Modern SCADA systems utilize relational databases which seamlessly integrate with other ERP systems and store historical data for deeper analysis.
Need for advanced data and analytics beyond COTS product capabilities
Even though these systems have real-time capabilities like showing the current status of water level and giving a warning, the ability to predict any potential problems with the use of smart analytical platforms can be a game changer for any water management company.
With data coming from different sources on a real-time basis, there can be a significant amount of data that is neither being analyzed nor being used for deeper understanding of the system’s performance and making predictions. With growth in populations and the number of data sources that tells us about the changing needs of customers, it’s imperative to leverage big data and cloud technologies. SCADA software can also be used to help in capturing and combining various types of data for finding out the best water management techniques that can satisfy customers’ needs in the best way.
Data captured from systems like SCADA and other sources can be used for:
- Water quality management
- Wastewater treatment
- Leakage management and enhancing network operations
- Improving operational value by proactive maintenance
- Processing automation capability
Azure Cloud-based approach for building analytical applications for water management
The high-level architecture diagram below shows how data from internal and external sources can be ingested to create analytics in the Azure Cloud platform for a utility company that manages water resources.

As depicted in the above diagram, most of the capabilities can be fulfilled using cloud-native PAAS services. Power BI can be leveraged for developing reports and dashboards and Azure ML Studio can be used to build and manage the AI/ML models.

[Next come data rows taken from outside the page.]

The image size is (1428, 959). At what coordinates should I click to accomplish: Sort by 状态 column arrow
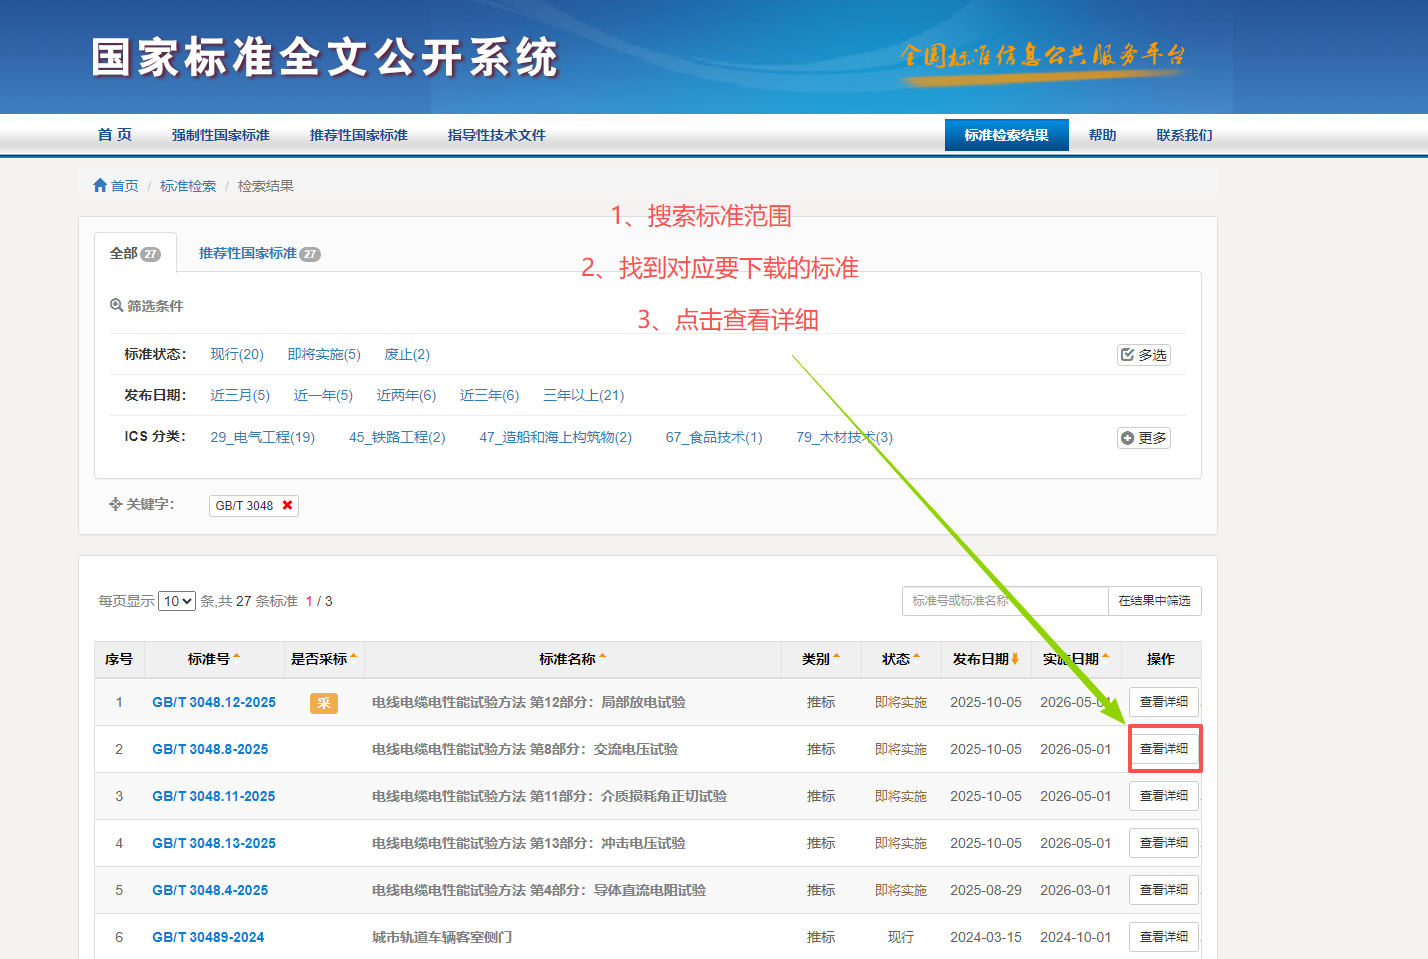[x=916, y=658]
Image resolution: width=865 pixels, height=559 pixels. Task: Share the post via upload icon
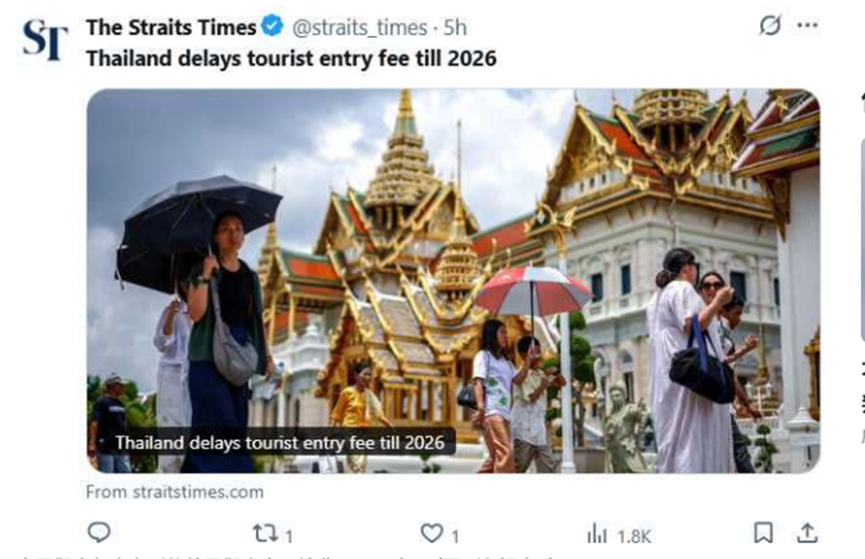tap(807, 533)
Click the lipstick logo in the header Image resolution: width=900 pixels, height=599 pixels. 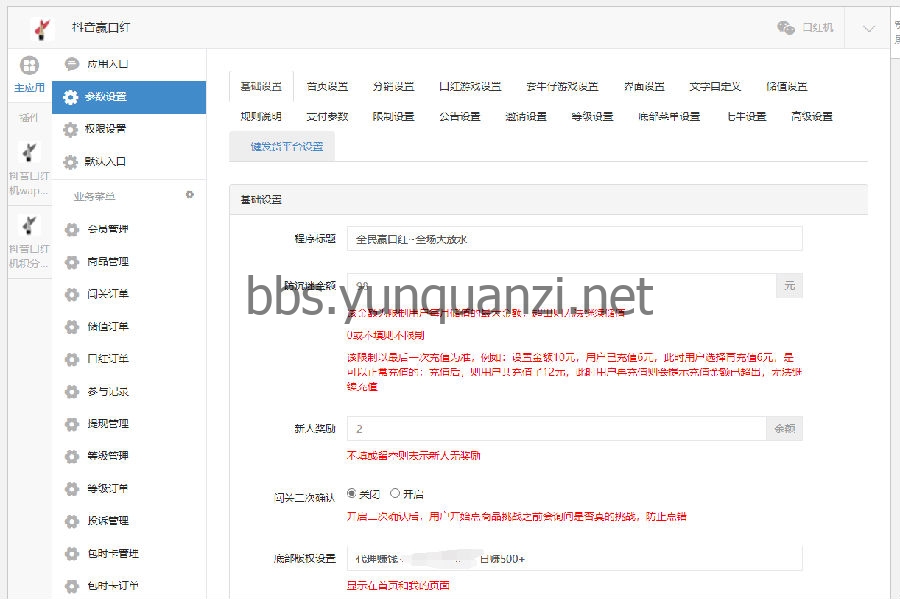coord(40,28)
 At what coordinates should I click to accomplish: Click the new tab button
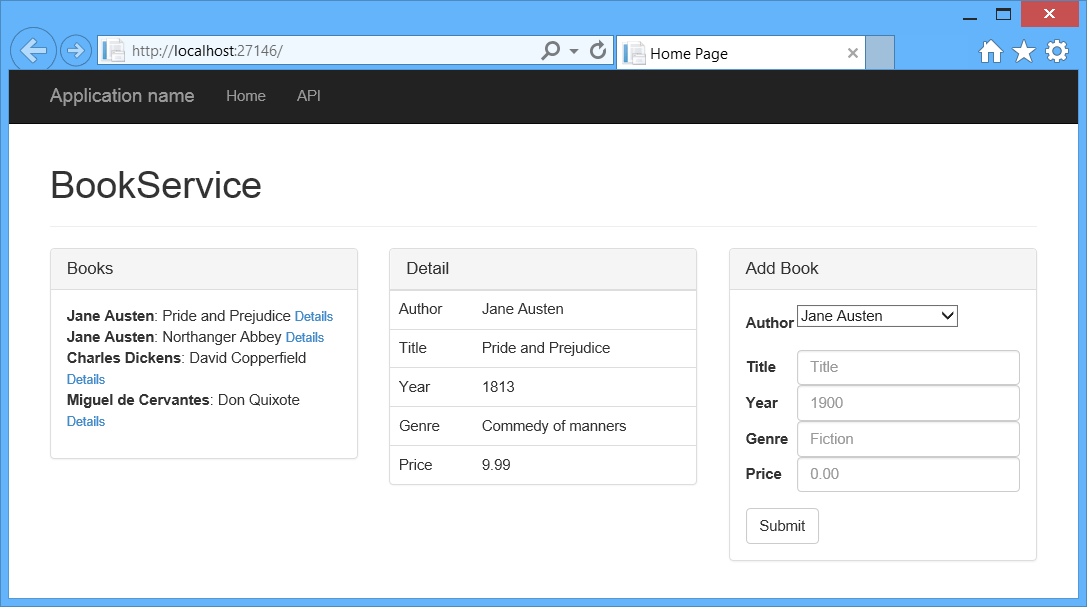(879, 52)
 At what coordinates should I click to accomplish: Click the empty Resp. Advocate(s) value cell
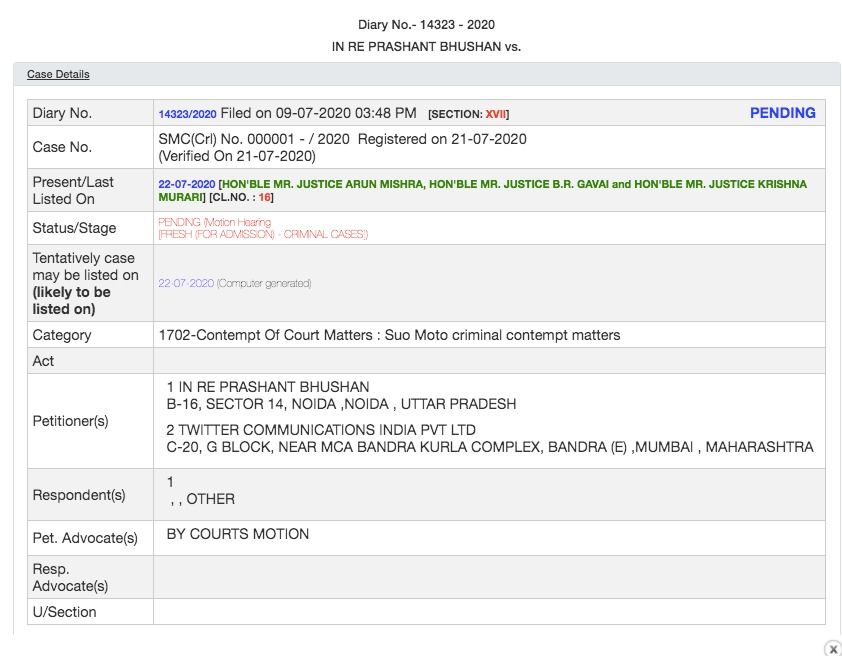(489, 577)
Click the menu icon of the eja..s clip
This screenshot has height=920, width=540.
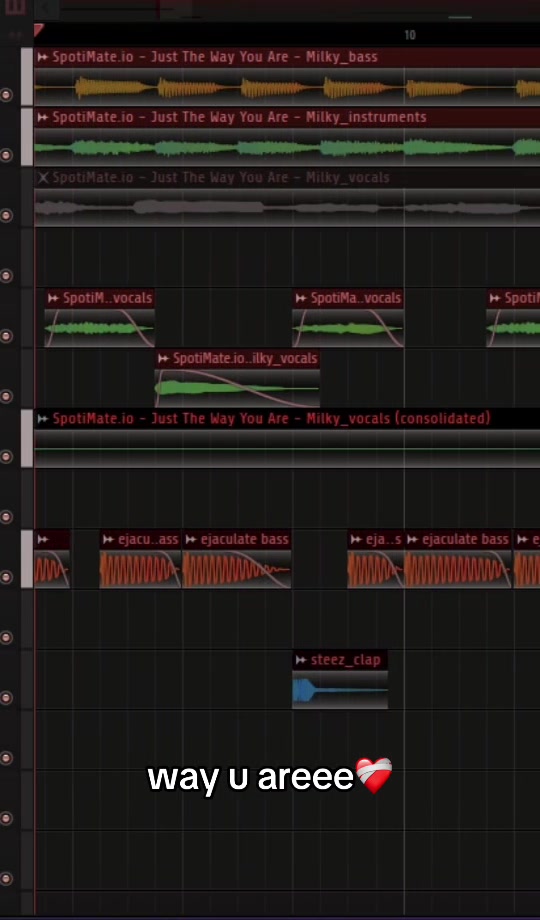point(356,540)
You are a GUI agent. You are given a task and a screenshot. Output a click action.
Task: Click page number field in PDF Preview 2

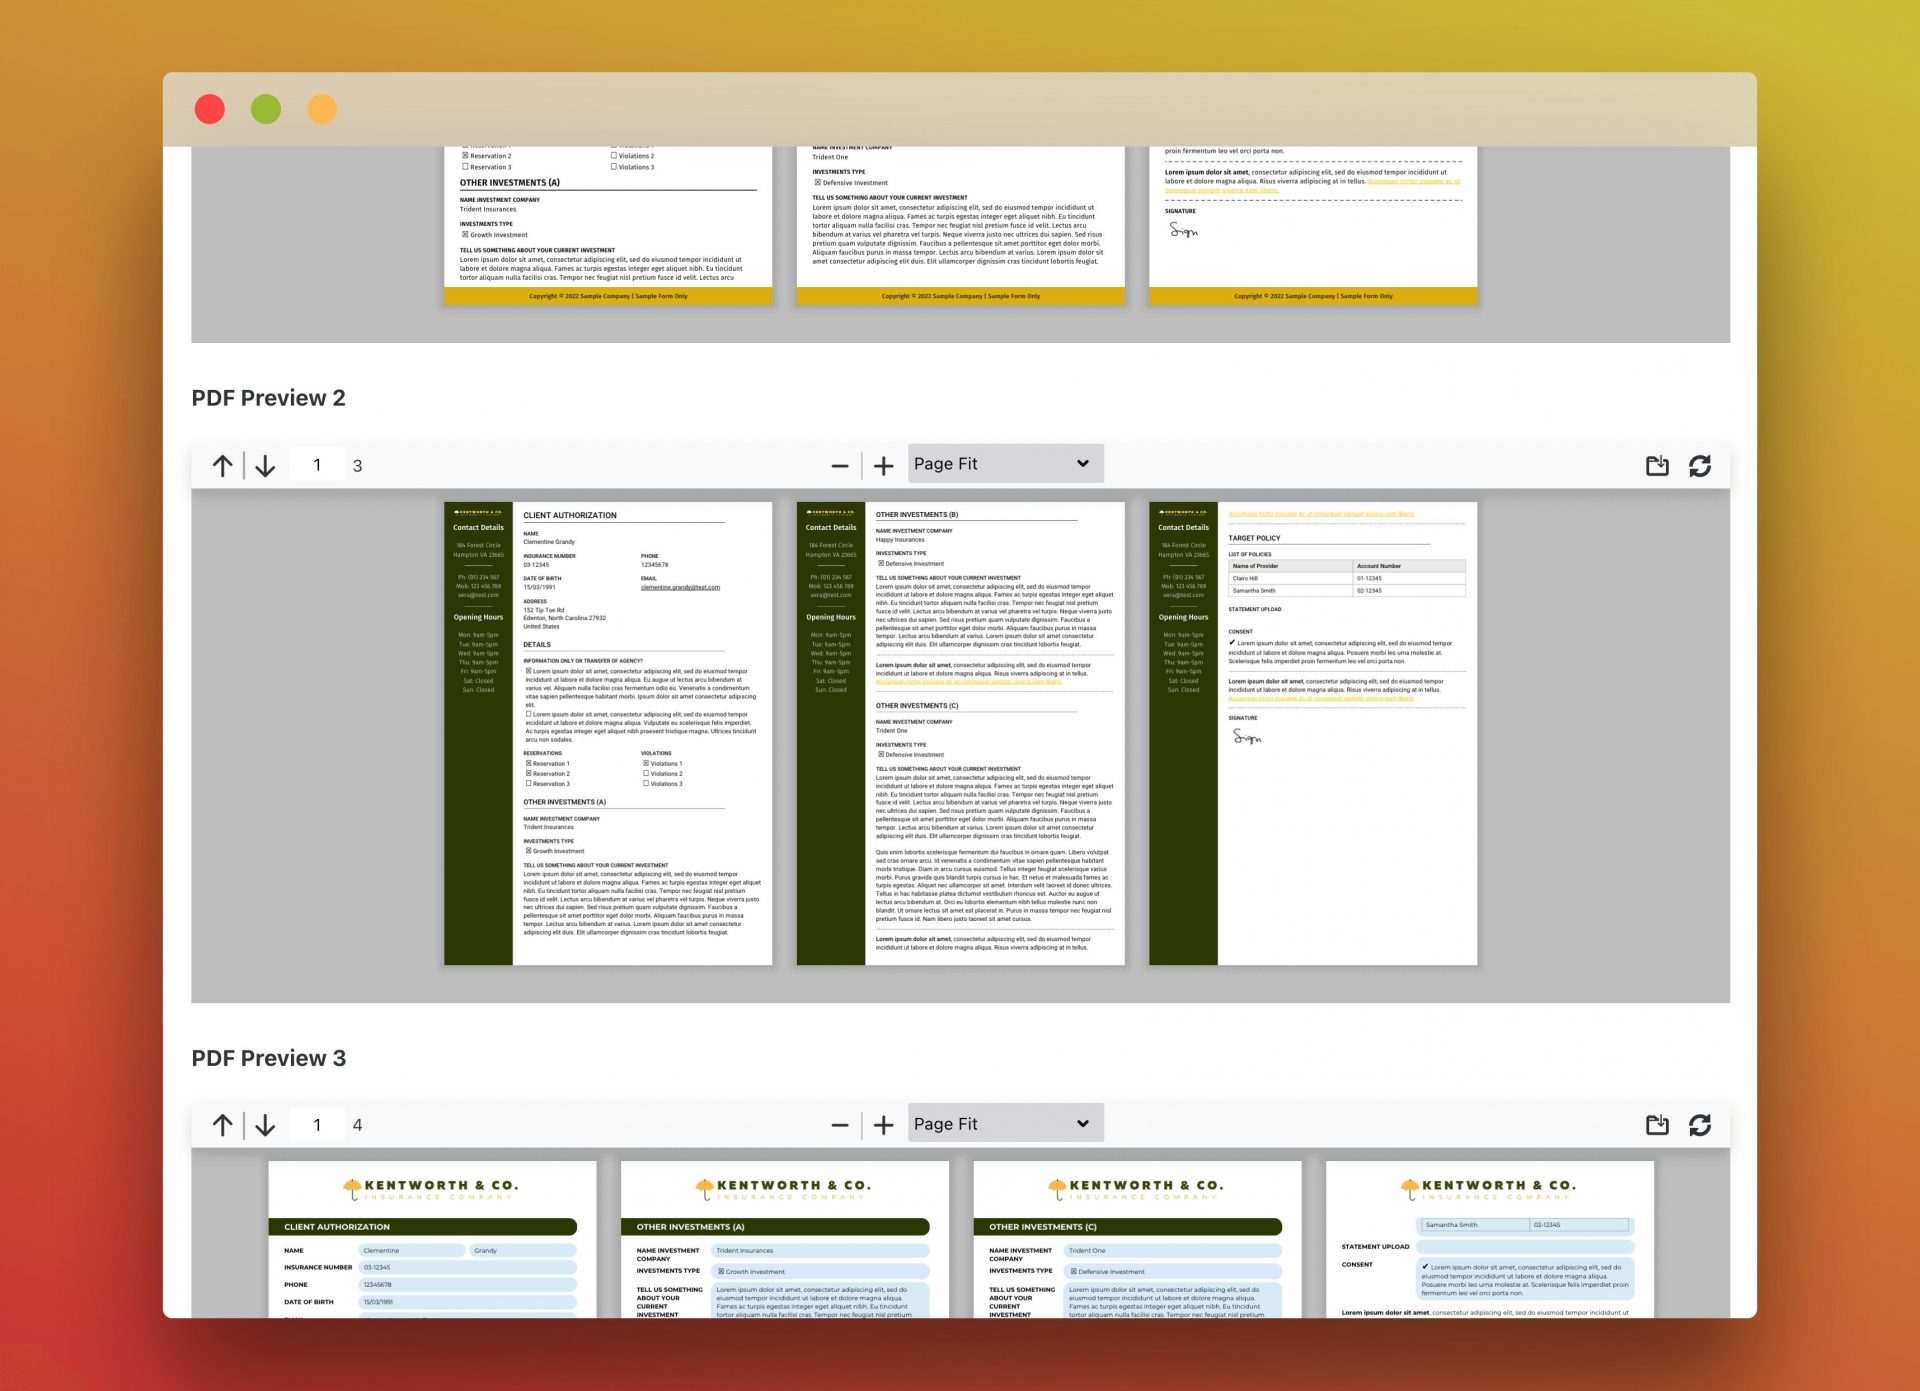click(x=317, y=465)
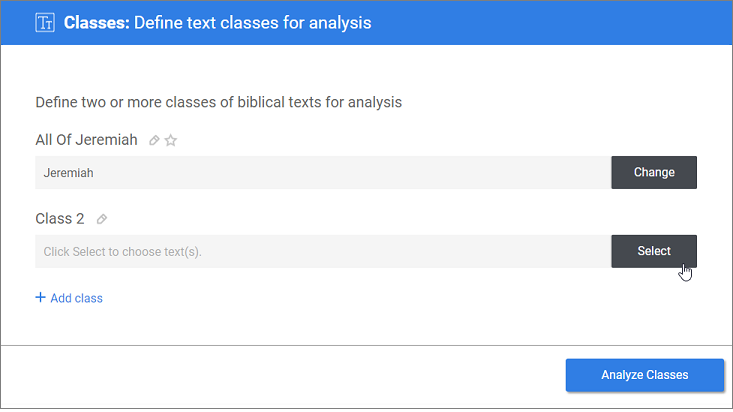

Data Ingestion: The Azure services mentioned below can be used for ingesting data from various water data sources:
- Azure Data Factory for ingesting structured data
- Event hub for ingesting unstructured and semi-structured data
- IoT hub for ingesting event data from IoT connectors
Data processing: For processing of both structured and unstructured data, Azure data factory and Azure Databricks can be used to provide the business logic required for transforming, cleansing, standardizing, enriching data.
Data Quality: As we can understand the source data comes from multiple systems, all of these ingested data from various source systems has to be assessed from a quality point of view and then needs to be considered for data transformation. The need for exclusive tool based solution for data quality can be implemented based on the high degree of bad data expected.
Data Storage: Azure can also be used for data storage and data transformation. Raw, transformed, and curated data can be stored in the Azure Data Lake Gen2 (for the unstructured and semi-structured data), while the target storage can be either Azure Synapse or Azure SQL Database for storing transformed and curated data for structured data types.
Visualization and Self-Service BI: The solution will facilitate business users to be able to use pre-defined data visualizations and create their own repots and dashboards by leveraging models developed in Power BI. This way, dependency on technology teams can be eliminated. Users will be able to perform their own data analysis by extracting data which can be leveraged as data visualizations and exported to various formats.
Data Science: Machine learning can be used for prediction for example, to predict soil moisture, rain and wind thereby helping farmers to determine ideal time for plant, irrigate and harvest.
Alert notification: Azure notification hubs can be used for sending real time alerts for example alert water leakage to users through various devices.